START Information supplied

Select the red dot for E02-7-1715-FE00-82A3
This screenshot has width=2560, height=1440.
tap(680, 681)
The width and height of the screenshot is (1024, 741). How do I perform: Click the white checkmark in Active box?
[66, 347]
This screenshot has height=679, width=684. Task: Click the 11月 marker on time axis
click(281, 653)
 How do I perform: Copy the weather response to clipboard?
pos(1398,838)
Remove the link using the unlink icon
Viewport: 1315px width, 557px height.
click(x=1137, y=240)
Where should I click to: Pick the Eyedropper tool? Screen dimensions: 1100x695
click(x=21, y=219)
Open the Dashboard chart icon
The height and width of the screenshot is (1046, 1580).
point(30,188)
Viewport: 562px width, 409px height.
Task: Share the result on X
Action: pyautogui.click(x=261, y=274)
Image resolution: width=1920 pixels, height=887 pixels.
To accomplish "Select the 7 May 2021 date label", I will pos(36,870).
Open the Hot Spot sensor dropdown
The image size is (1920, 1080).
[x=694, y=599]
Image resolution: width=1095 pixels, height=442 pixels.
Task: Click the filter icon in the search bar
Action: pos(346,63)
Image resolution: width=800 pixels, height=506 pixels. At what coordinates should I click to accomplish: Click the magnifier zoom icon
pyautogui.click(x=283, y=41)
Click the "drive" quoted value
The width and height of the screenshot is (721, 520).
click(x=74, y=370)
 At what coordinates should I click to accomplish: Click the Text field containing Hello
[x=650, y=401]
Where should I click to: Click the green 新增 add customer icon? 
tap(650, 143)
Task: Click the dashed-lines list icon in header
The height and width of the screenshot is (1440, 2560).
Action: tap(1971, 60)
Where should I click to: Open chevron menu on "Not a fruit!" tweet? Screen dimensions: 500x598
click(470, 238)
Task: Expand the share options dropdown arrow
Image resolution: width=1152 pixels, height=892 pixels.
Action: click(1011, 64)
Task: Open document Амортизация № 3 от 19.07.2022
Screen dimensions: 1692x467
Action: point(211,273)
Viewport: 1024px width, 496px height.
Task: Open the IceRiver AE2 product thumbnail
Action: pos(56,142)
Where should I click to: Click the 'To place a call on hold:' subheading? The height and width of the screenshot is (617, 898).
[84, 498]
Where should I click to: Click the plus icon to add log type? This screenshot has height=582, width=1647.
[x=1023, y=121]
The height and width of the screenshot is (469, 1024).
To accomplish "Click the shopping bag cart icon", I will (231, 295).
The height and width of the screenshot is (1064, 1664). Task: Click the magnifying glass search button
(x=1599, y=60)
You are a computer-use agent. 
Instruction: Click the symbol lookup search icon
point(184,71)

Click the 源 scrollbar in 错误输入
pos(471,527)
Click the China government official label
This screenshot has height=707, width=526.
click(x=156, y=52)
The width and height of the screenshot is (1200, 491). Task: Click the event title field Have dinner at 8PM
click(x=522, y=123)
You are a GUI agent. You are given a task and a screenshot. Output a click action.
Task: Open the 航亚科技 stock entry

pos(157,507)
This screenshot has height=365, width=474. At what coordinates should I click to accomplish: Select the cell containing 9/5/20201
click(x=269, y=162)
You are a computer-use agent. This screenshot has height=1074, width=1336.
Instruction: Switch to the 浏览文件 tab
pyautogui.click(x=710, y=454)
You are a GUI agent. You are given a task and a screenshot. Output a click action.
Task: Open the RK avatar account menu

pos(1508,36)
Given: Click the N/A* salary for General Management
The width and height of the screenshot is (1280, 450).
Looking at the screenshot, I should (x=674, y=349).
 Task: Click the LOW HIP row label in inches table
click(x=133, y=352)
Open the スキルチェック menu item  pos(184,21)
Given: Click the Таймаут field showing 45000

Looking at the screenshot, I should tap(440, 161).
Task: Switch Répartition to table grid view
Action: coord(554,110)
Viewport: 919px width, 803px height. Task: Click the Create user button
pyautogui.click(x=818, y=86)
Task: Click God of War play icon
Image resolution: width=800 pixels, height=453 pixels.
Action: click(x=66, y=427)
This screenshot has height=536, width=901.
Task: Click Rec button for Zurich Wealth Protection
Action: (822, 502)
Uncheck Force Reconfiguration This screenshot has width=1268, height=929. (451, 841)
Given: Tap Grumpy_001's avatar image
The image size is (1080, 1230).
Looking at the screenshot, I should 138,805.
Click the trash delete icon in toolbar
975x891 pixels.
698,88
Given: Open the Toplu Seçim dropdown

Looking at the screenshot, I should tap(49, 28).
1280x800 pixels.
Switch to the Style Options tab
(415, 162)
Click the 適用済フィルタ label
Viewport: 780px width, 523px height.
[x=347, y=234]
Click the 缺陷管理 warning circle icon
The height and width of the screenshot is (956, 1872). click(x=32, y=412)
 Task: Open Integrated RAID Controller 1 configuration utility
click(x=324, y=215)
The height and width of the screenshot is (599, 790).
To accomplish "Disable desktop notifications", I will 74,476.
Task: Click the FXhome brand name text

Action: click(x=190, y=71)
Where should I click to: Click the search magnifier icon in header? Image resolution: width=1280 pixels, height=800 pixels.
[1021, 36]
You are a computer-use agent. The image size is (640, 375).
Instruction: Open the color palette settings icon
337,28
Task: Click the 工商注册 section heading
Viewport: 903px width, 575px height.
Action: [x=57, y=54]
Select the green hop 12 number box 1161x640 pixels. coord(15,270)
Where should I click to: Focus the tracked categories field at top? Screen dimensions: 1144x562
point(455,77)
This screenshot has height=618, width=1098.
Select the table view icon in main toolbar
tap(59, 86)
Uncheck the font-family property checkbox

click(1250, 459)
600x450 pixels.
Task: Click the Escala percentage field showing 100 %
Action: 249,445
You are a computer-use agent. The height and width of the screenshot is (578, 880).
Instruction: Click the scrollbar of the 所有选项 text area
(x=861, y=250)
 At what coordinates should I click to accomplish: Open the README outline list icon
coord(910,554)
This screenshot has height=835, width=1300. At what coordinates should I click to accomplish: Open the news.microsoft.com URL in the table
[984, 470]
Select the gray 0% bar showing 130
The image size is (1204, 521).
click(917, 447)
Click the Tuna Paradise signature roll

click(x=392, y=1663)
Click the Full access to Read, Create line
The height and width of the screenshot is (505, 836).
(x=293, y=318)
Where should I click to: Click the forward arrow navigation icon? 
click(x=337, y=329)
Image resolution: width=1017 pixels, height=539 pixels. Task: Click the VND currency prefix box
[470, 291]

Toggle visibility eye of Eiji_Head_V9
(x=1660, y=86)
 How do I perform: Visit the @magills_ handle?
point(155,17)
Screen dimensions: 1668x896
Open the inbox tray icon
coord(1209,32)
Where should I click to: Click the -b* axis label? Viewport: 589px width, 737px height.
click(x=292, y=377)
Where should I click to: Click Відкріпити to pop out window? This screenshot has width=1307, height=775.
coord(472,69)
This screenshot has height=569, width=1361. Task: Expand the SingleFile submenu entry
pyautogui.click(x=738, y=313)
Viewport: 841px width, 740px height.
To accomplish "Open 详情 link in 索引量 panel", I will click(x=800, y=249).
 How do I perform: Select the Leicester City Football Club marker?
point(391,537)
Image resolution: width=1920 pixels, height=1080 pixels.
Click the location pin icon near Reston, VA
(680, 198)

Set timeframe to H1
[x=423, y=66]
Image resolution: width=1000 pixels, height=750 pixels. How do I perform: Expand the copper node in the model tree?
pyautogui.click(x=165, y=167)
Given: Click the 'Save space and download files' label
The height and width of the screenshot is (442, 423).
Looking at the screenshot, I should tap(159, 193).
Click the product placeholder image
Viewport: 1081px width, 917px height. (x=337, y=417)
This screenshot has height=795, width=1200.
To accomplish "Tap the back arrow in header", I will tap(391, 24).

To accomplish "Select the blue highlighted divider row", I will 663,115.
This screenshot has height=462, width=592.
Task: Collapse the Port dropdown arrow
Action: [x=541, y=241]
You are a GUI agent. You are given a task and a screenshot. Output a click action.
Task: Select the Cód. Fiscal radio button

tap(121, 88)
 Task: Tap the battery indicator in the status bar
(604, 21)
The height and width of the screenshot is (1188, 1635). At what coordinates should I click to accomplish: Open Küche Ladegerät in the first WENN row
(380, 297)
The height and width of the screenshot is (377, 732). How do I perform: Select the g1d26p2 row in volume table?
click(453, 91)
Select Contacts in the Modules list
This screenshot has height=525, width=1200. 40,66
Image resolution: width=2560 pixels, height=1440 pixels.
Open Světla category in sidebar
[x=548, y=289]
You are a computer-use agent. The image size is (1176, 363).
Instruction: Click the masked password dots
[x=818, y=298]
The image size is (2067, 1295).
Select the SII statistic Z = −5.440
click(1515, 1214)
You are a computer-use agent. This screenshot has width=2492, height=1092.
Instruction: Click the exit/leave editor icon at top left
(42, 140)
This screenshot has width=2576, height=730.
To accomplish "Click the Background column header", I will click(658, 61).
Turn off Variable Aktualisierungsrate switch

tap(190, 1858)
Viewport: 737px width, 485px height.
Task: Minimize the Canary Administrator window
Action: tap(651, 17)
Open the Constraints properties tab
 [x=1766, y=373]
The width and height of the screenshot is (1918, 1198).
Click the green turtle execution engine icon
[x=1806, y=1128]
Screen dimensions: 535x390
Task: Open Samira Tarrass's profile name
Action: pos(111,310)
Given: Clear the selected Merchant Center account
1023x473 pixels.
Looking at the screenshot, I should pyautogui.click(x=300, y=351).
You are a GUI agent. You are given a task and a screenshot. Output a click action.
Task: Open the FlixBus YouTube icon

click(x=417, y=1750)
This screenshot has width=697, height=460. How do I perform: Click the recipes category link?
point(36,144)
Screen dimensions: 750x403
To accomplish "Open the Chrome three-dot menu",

END Information supplied

_Task prompt_:
Turn the lines between the one holding "Image resolution: width=800 pixels, height=506" and the one holding "point(184,71)", inclusive, into a Markdown table with the columns Row and Line, one numbered row per line and blank lines omitted.

_The completed task_:
| Row | Line |
|---|---|
| 1 | Image resolution: width=800 pixels, height=506 pixels. At what coordinates should I click to accomplish: Click the magnifier zoom icon |
| 2 | pyautogui.click(x=283, y=41) |
| 3 | Click the "drive" quoted value |
| 4 | The width and height of the screenshot is (721, 520). |
| 5 | click(x=74, y=370) |
| 6 |  At what coordinates should I click to accomplish: Click the Text field containing Hello |
| 7 | [x=650, y=401] |
| 8 | Where should I click to: Click the green 新增 add customer icon?  |
| 9 | tap(650, 143) |
| 10 | Task: Click the dashed-lines list icon in header |
| 11 | The height and width of the screenshot is (1440, 2560). |
| 12 | Action: tap(1971, 60) |
| 13 | Where should I click to: Open chevron menu on "Not a fruit!" tweet? Screen dimensions: 500x598 |
| 14 | click(470, 238) |
| 15 | Task: Expand the share options dropdown arrow |
| 16 | Image resolution: width=1152 pixels, height=892 pixels. |
| 17 | Action: click(1011, 64) |
| 18 | Task: Open document Амортизация № 3 от 19.07.2022 |
| 19 | Screen dimensions: 1692x467 |
| 20 | Action: point(211,273) |
| 21 | Viewport: 1024px width, 496px height. |
| 22 | Task: Open the IceRiver AE2 product thumbnail |
| 23 | Action: pos(56,142) |
| 24 | Where should I click to: Click the 'To place a call on hold:' subheading? The height and width of the screenshot is (617, 898). |
| 25 | [84, 498] |
| 26 | Where should I click to: Click the plus icon to add log type? This screenshot has height=582, width=1647. |
| 27 | [x=1023, y=121] |
| 28 | The height and width of the screenshot is (469, 1024). |
| 29 | To accomplish "Click the shopping bag cart icon", I will (231, 295). |
| 30 | The height and width of the screenshot is (1064, 1664). Task: Click the magnifying glass search button |
| 31 | (x=1599, y=60) |
| 32 | You are a computer-use agent.  |
| 33 | Instruction: Click the symbol lookup search icon |
| 34 | point(184,71) |